> **Task description**: In the passage on the Cisco UCS C885A M8 server and MLPerf, copy the text word for word, starting at "Product overview" and ending at "introduced in future.".

> **Selected passage**:

For the MLPerf Training performance testing, performance was evaluated using 8x NVIDIA H200 GPUs on single-node and 16x NVIDIA H200 GPUs with two-node configurations on the Cisco UCS C885A M8 Rack Server. This is the standard configuration on the UCS C885A M8 server, and MLPerf Training benchmark results are collected for various datasets. This data will help in understanding the performance benefits of the UCS C885A M8 server for Training workloads. Performance data for selected datasets is highlighted in this white paper, along with a brief explanation of the performance on the C885A M8 rack server

Product overview

● Built on the NVIDIA HGX platform, the Cisco UCS C885A M8 Rack Server offers a choice of 8 NVIDIA HGX H200 Tensor Core GPUs to deliver massive, accelerated computational performance in a single server, as well as one NVIDIA ConnectX-7 NIC or NVIDIA BlueField-3 SuperNIC per GPU to scale AI model training across a cluster of dense GPU servers.

● The server is managed by Cisco Intersight, which can help reduce your Total Cost of Ownership (TCO) and increase your business agility.

Note: Initially, the local server management interface will handle configuration and management, while Cisco Intersight will provide inventory capabilities through an integrated Intersight Device Connector. Full management operations and configurations through Cisco Intersight will be introduced in future.

● The server is offered in fixed configurations that are optimized for intensive AI and HPC workloads.

A diagram of a computerAI-generated content may be incorrect.

Figure 4.

Detailed view of server

A specifications sheet for the UCA C885A M8 is available at: https://www.cisco.com/c/en/us/products/collateral/servers-unified-computing/ucs-c-series-rack-servers/ucs-c885a-m8-ds.html

MLPerf overview

MLPerf is a benchmark suite that evaluates the performance of machine-learning software, hardware, and services. The benchmarks are developed by MLCommons, a consortium of AI leaders from academia, research labs, and industry. The goal of MLPerf is to provide an objective yardstick for evaluating machine learning platforms and frameworks.

MLPerf has multiple benchmarks, including:

● MLPerf Training: measures the time it takes to train machine learning models to a target level of accuracy

● MLPerf Inference: Datacenter: measures how quickly a trained neural network can perform inference tasks on new data

MLPerf Training

The MLPerf Training benchmark suite measures how fast systems can train models to a target quality metric. Current and previous results can be reviewed through the results dashboard below.

> **Material supplied**:
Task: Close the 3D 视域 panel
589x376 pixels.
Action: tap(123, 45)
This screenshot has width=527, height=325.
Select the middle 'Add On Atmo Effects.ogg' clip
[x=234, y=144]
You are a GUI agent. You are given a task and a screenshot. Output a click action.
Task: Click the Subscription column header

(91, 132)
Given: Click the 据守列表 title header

---

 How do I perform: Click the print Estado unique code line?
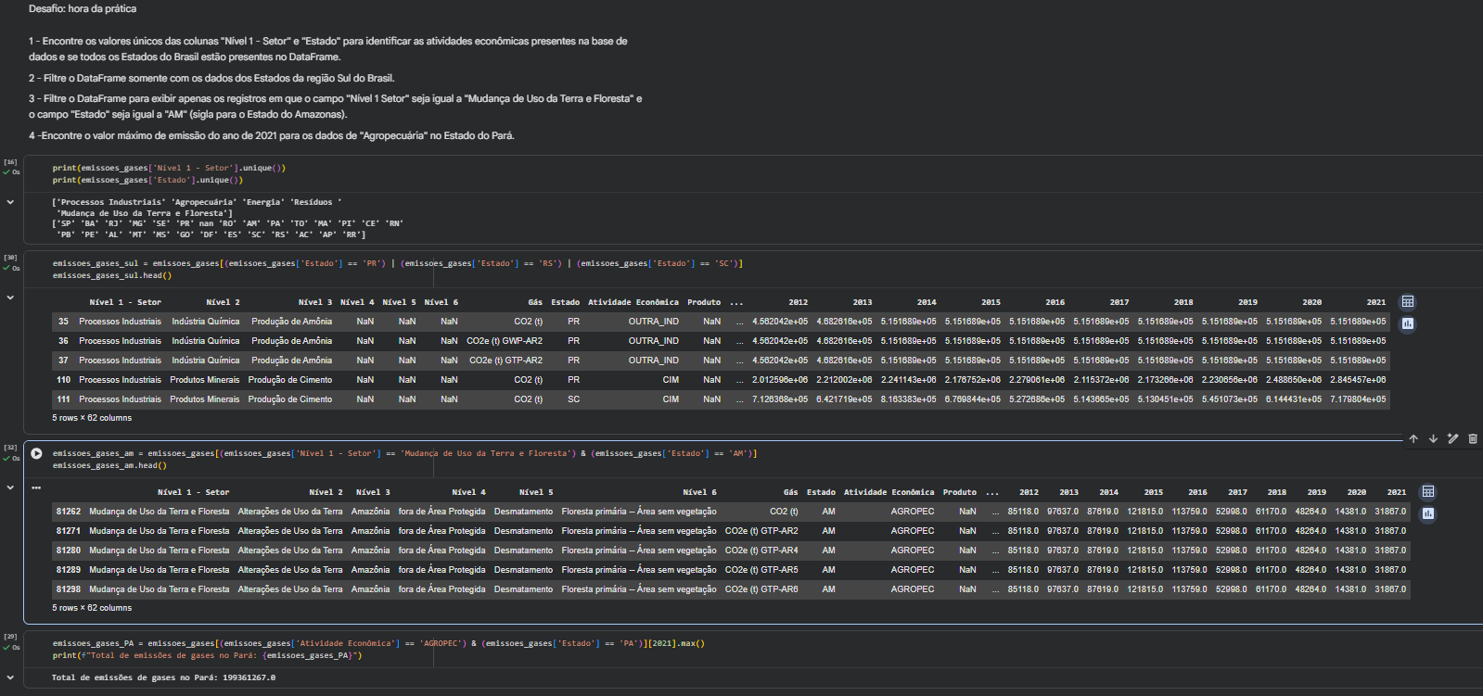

> **Answer to this task**:
Product overview

● Built on the NVIDIA HGX platform, the Cisco UCS C885A M8 Rack Server offers a choice of 8 NVIDIA HGX H200 Tensor Core GPUs to deliver massive, accelerated computational performance in a single server, as well as one NVIDIA ConnectX-7 NIC or NVIDIA BlueField-3 SuperNIC per GPU to scale AI model training across a cluster of dense GPU servers.

● The server is managed by Cisco Intersight, which can help reduce your Total Cost of Ownership (TCO) and increase your business agility.

Note: Initially, the local server management interface will handle configuration and management, while Cisco Intersight will provide inventory capabilities through an integrated Intersight Device Connector. Full management operations and configurations through Cisco Intersight will be introduced in future.